**EXERCISE GOAL**
Please give every line below again exactly, but not its pictures.

Screenshot grounding data
● ● ● ● ●

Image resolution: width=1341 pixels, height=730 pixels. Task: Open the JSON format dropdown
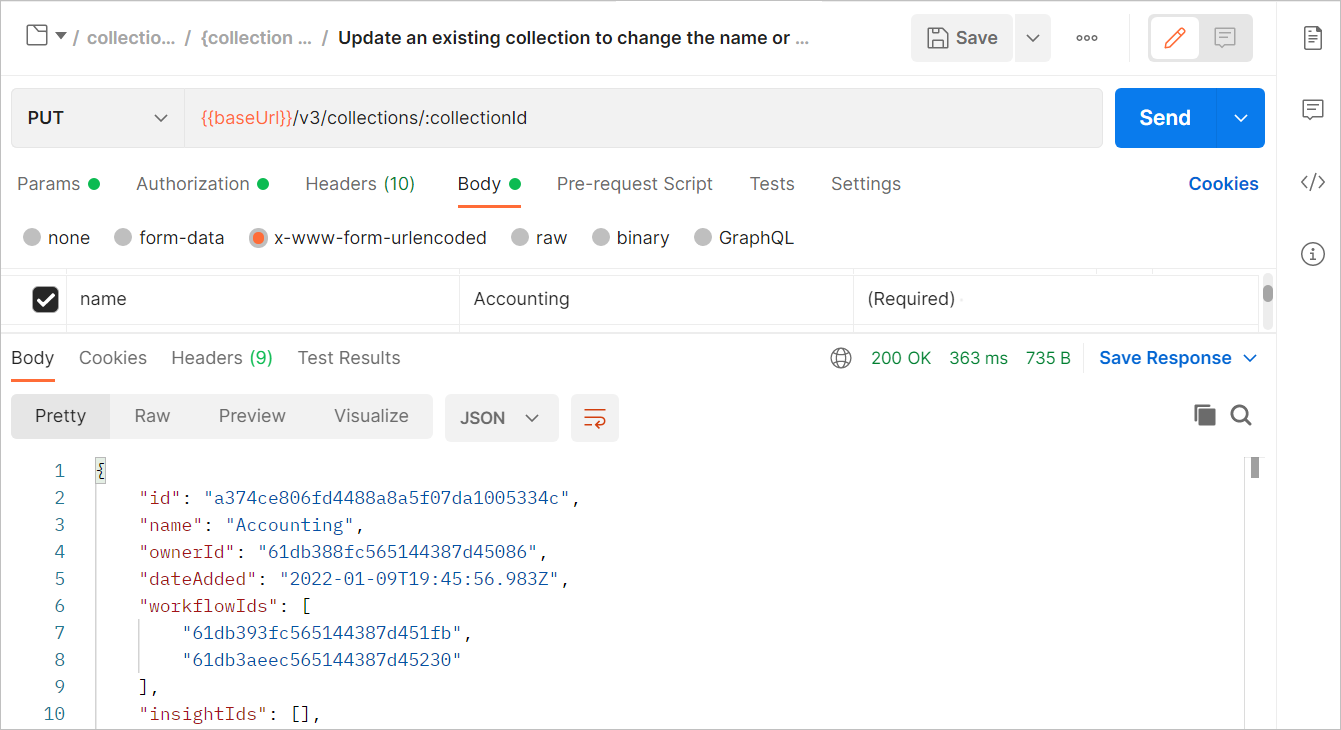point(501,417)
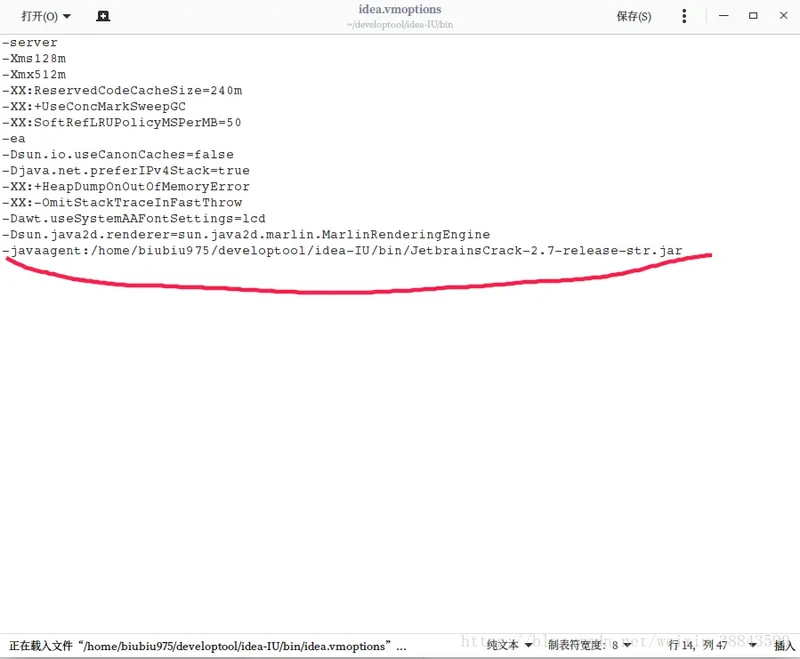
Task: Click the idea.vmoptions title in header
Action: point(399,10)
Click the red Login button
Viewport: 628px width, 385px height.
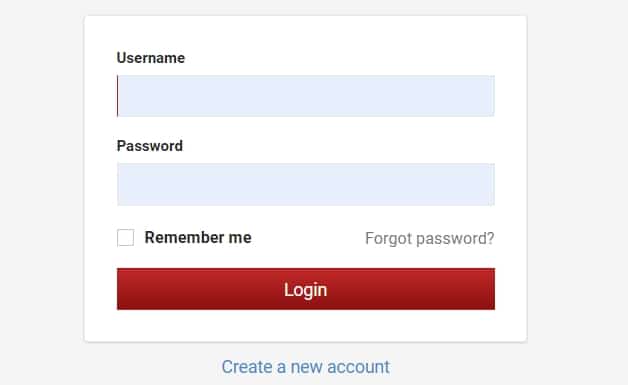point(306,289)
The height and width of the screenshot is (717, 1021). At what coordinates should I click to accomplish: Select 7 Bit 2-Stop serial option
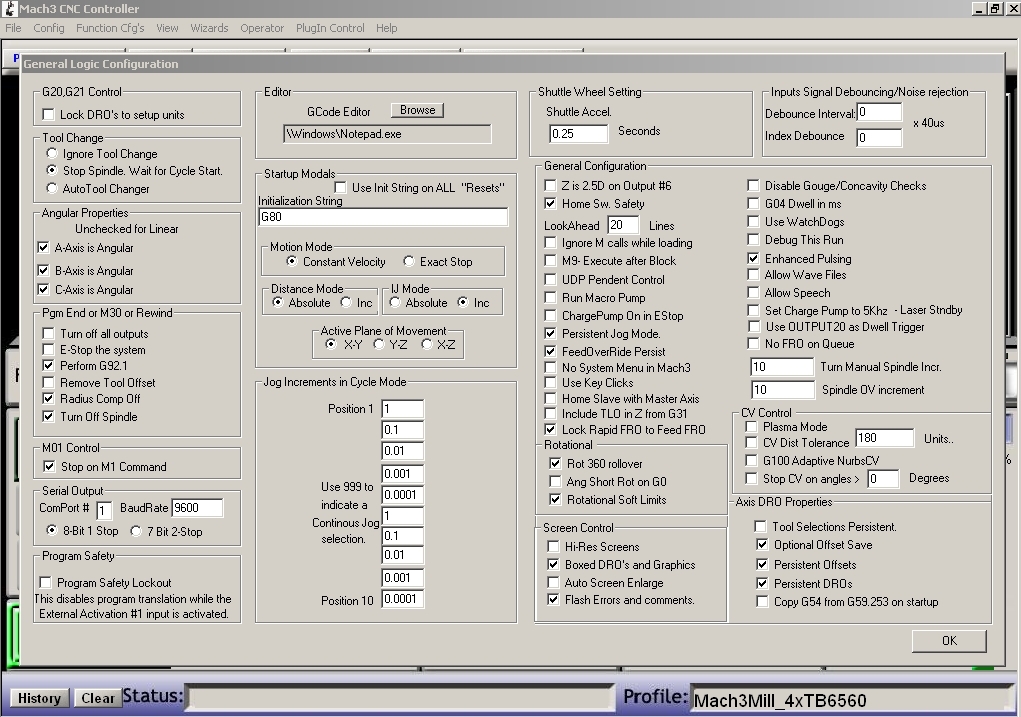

● ● ● ● ●

**FINISHED TASK**
Image resolution: width=1341 pixels, height=730 pixels. Task: Open the JSON format dropdown
point(501,417)
Task: Click the idea.vmoptions title in header
Action: point(399,10)
Click the red Login button
Viewport: 628px width, 385px height.
point(306,289)
The height and width of the screenshot is (717, 1021). At what coordinates should I click to accomplish: Select 7 Bit 2-Stop serial option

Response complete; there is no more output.